Marianne, prise à présent d’une pâleur affreuse, et incapable de se tenir debout, se laissa tomber sur sa chaise, et Elinor, s’attendant d’un instant à l’autre à la voir défaillir, essaya de la dissimuler à la vue d’autrui, tout en la ranimant avec de l’eau de lavande.

— Va le trouver, Elinor, s’écria-t-elle, dès qu’elle put parler, et force-le à revenir auprès de moi. Dis-lui qu’il faut que je le revoie, qu’il faut que je lui parle à l’instant. Je ne puis goûter de repos – je n’aurai pas un instant de tranquillité, tant que tout cela ne sera expliqué, – quelque épouvantable malentendu… Oh, va le trouver à l’instant !

— Comment cela peut-il se faire ? Non, ma chère Marianne, il faut que tu attendes. Ce n’est pas ici le lieu qui convient aux explications. Attends simplement jusqu’à demain.

Mais ce ne fut qu’avec difficulté qu’elle l’empêcha de le suivre elle-même ; quant à la persuader de réfréner son agitation, d’attendre avec l’apparence tout au moins, du calme, qu’elle pût lui parler d’une façon plus privée et plus efficace, c’était impossible, car Marianne continua sans arrêt à donner expression, à mi-voix, à la douleur de ses sentiments, en poussant des exclamations de détresse. Peu de temps après, Elinor vit Willoughby qui quittait la salle par la porte donnant vers l’escalier et, disant à Marianne qu’il était parti, elle fit valoir l’impossibilité de lui parler encore ce soir-là, comme argument nouveau pour qu’elle se tînt calme. Elle demanda immédiatement à sa sœur de supplier Lady Middleton de les ramener à la maison, car elle était trop malheureuse pour rester une minute de plus.

Lady Middleton, bien qu’elle fût au beau milieu d’un robre, ayant été avisée que Marianne était souffrante, était trop polie pour s’opposer un seul instant à son désir de partir ; et après qu’elle eut remis ses cartes à une amie, elles partirent aussitôt qu’il fut possible de trouver la voiture. C’est à peine si une parole fut prononcée au cours de leur trajet de retour à Berkeley Street. Marianne était dans une angoisse silencieuse, trop oppressée même pour les larmes ; mais comme Mrs. Jennings, heureusement, n’était pas rentrée, elles purent se rendre tout droit dans leur chambre, où l’ammoniaque la fit un peu revenir à elle.
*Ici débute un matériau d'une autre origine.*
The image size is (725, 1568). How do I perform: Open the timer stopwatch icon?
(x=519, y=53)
Elle fut bientôt déshabillée, et dans son lit, et comme elle semblait désireuse d’être seule, sa sœur la quitta alors, et, pendant qu’elle attendait le retour de Mrs Jennings, eut tout le loisir de méditer sur le passé.
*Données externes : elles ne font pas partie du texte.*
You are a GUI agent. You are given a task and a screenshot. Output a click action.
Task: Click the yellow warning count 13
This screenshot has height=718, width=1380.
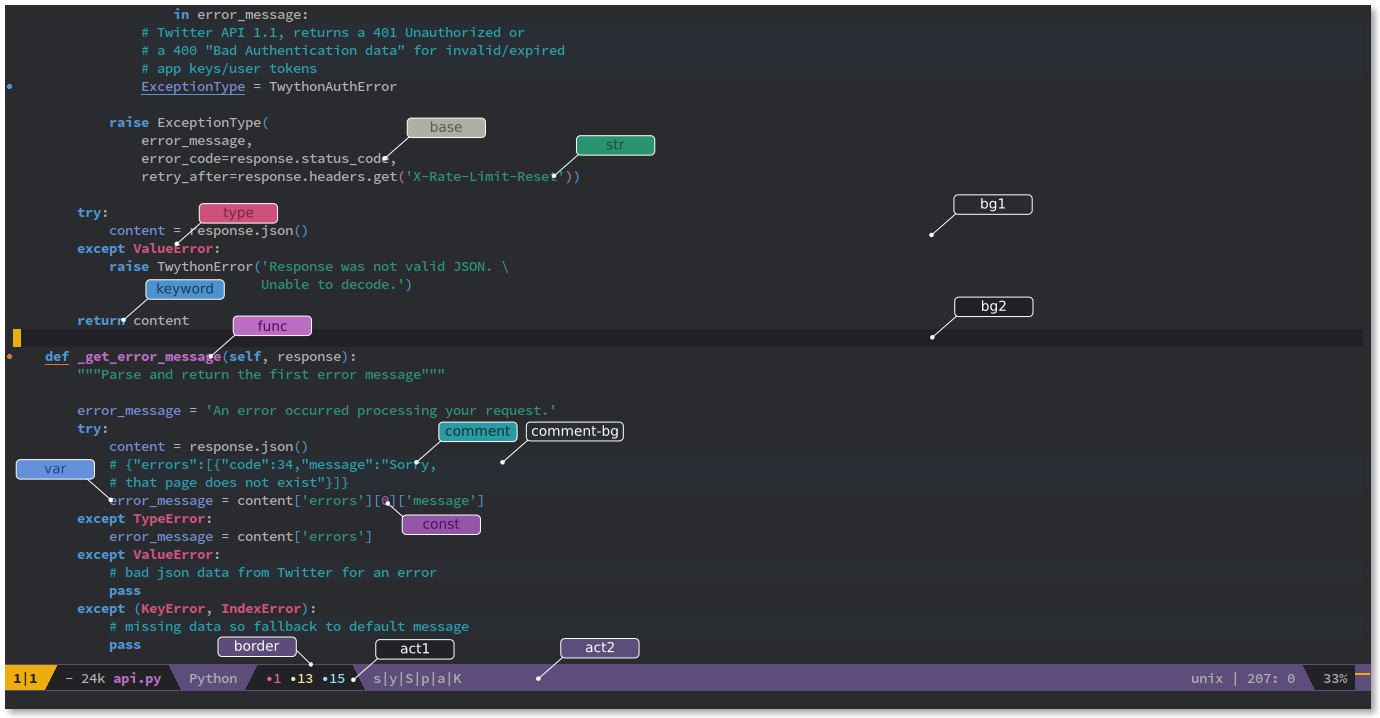301,679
Qu’il y eût eu quelque genre de promesse de mariage entre Willoughby et Marianne, elle n’en pouvait pas douter ; et il semblait également évident que Willoughby en fût las ; car quelle que fût encore l’ardeur de Marianne à entretenir ses propres désirs, Elinor ne pouvait attribuer une semblable conduite à une erreur ou à un malentendu quelconque. Elle ne pouvait s’expliquer que par une modification radicale des sentiments. Son indignation eût encore été plus violente qu’elle ne l’était si elle n’avait été témoin de cet embarras qui avait semblé dénoter chez lui la conscience de sa propre inconduite, et qui empêchait Elinor de le croire suffisamment dévergondé pour avoir, dès l’abord, joué avec les affections de sa sœur sans aucun dessein qui supportât l’examen. L’absence pouvait avoir affaibli son inclination, et l’intérêt pouvait l’avoir déterminé à la surmonter, mais elle ne pouvait se résoudre à douter qu’il eût existé naguère une telle inclination.
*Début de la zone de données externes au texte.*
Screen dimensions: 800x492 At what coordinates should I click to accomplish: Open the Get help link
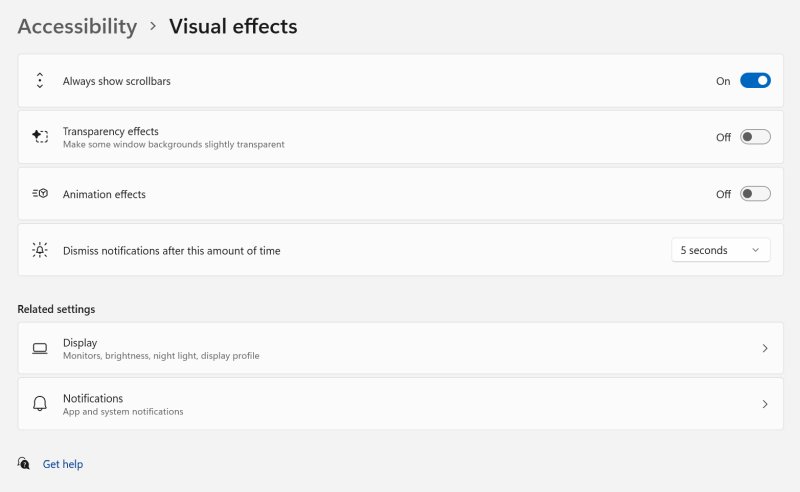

Quant à Marianne, elle ne pouvait réfléchir sans la plus profonde inquiétude aux coups douloureux que devait déjà lui avoir donnés une telle rencontre, et à ceux, encore plus cruels, qui pouvaient l’attendre dans sa conséquence probable. Sa propre situation y gagnait en comparaison, car aussi longtemps qu’il lui était possible d’estimer Edward autant que jamais, quel que fût le degré de séparation que leur infligeât l’avenir, son esprit garderait toujours un soutien. Mais toutes les circonstances susceptibles d’aggraver un tel mal semblaient se réunir pour rehausser la détresse de Marianne jusque dans une séparation définitive d’avec Willoughby, – une rupture immédiate et irrémédiable avec lui.